Esa noche llevé un dichoso aparatito, un “holter” encima que se sujeta con una malla en el torso que te mide el ritmo cardiaco mediante las socorridas líneas. El caso es que me levanté de la cama de madrugada. Dicho sea sin vergüenza, tuve sexo en solitario. Escuché a varios perros aullando, lo que se dice aullando a muerte. Cuando callaron, me fumé un cigarrillo, mientras ella dormía como un tronco en la habitación de al lado. Roncaba como un elefante.

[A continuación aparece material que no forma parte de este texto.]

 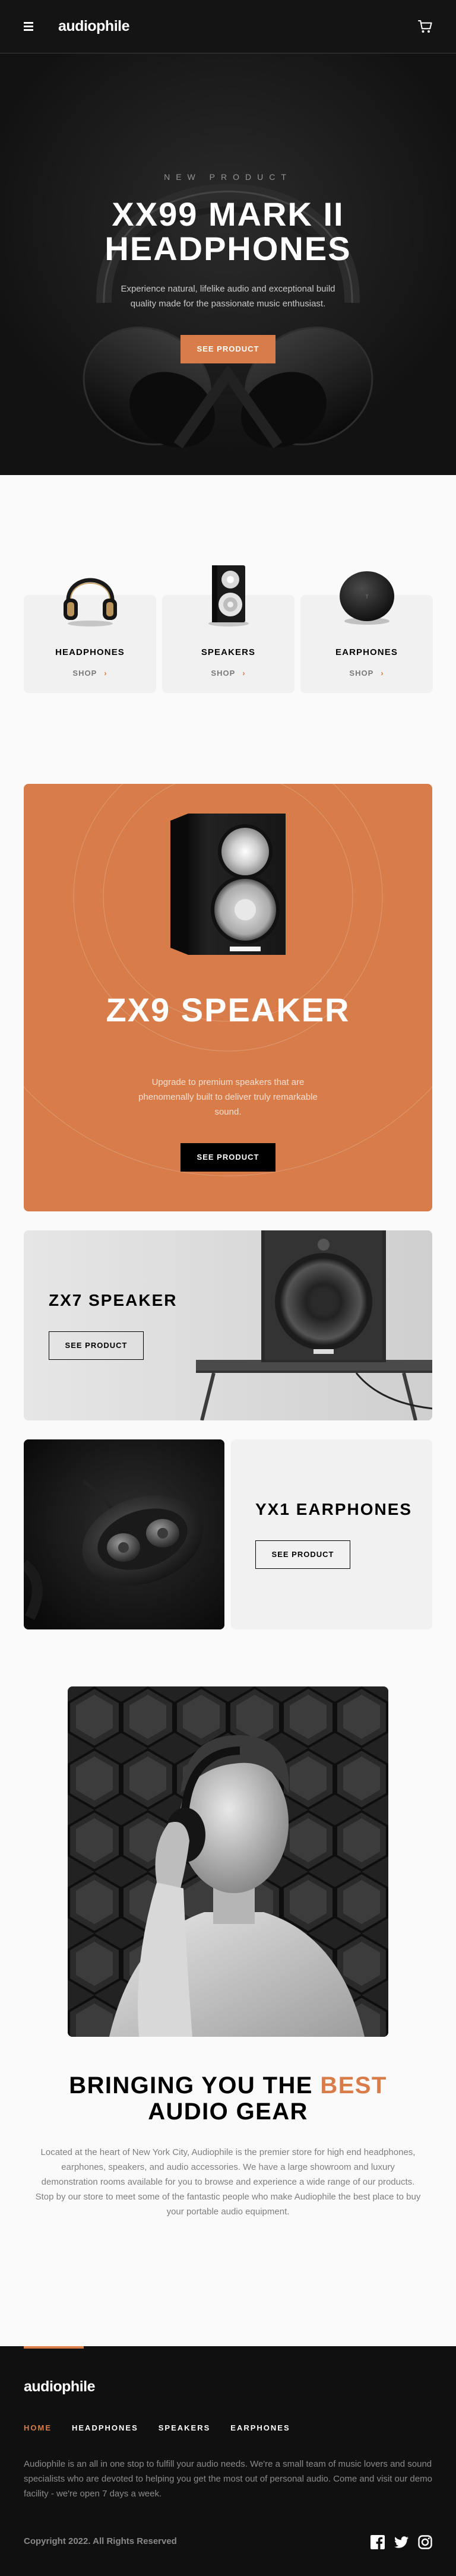 What do you see at coordinates (100, 2541) in the screenshot?
I see `footer-copyright: Copyright 2022. All Rights Reserved` at bounding box center [100, 2541].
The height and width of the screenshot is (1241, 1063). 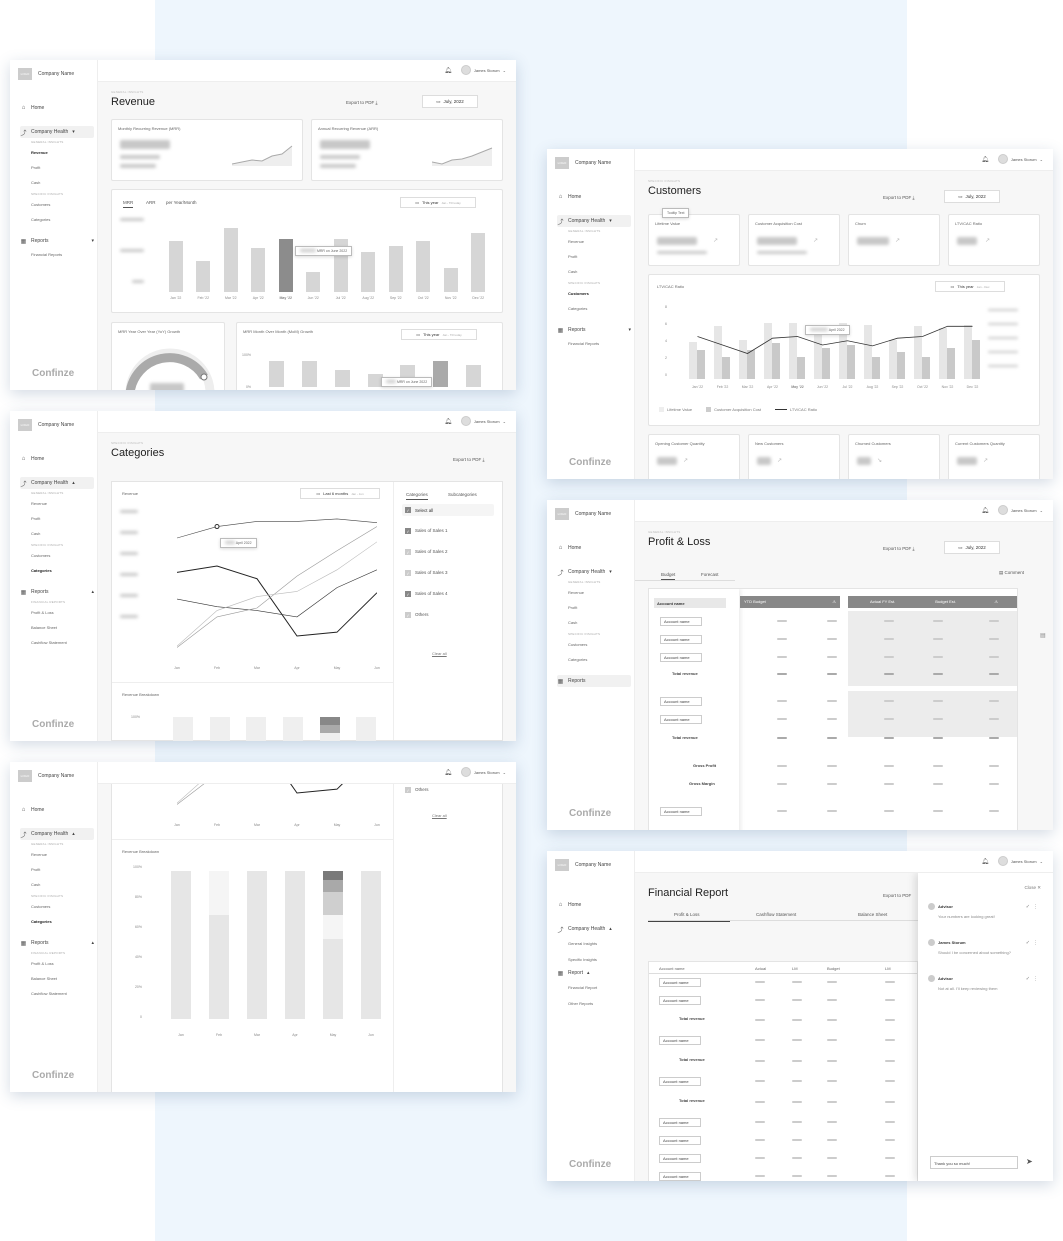 I want to click on select-all-checkbox: ✓ Select all, so click(x=448, y=510).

El caso es que con el “holter” te dan una especie de cuaderno de bitácora para que anotes los sucesos que han podido alterar tu ritmo cardiaco. En el cuaderno del “holter” escribí: “2:20 AM. Sexo en solitario”. Luego taché lo de solitario porque me pareció ridículo, el sexo en solitario no es sexo, solamente un alivio. En su lugar escribí: “2:20 AM. Aullidos de perros”. Cuando fui a que me quitasen el aparato, en la banda que había registrado el “holter”, el suceso aparecía perfilado como la catedral de Begoña.
Me dije que no tenía futuro con esa mujer, que se había terminado incluso la atracción meramente sexual. Lo nuestro había acabado, quisiéramos o no. Cuando se lo comenté, dijo: “¿Mis pechos no te parecen suficientes?”, mientras se miraba al espejo. “Francamente, no”, contesté, recordando que una de las razones para casarme con ella fue su delantera. Cuando hablabas con ella, se acercaba y te empitonaba con sus pezones erectos.
Claro que además estaban los niños, cosa que me preocupaba bastante. Los niños, que no tenían la culpa de nada. Le propuse entonces seguir viviendo en la misma casa. Yo trasladaría mis cosas a la habitación de servicio, y dormiría allí. Sólo cuando mis hijos fueran lo suficientemente mayores para entenderlo, me marcharía. Ella estuvo de acuerdo.
“¿Y si yo tuviese un amigo, podría invitarle a dormir conmigo?”, preguntó. “Acuérdate de que están los niños”, le advertí, “en todo caso deberías avisarme antes, para que desaparezca”.
Me fui a dar un paseo para pensar en todo aquello. En una terraza del Retiro, una gitana vino dispuesta a venderme una ramita de romero, pero su rostro cambió de expresión:
-Ay, tú tienes una vida muy complicada, a ti te la regalo.
Metí la mano en mi bolsillo para ver si encontraba algo suelto, pero la gitana había desaparecido.
Volví a casa. No había nadie. Empecé a recoger mis cosas. Comprendí que nosotros éramos una pareja, pero que lo único que teníamos en común era la hora que marcaban nuestros relojes de pulsera. Miré el mío y, sorprendentemente, estaba parado.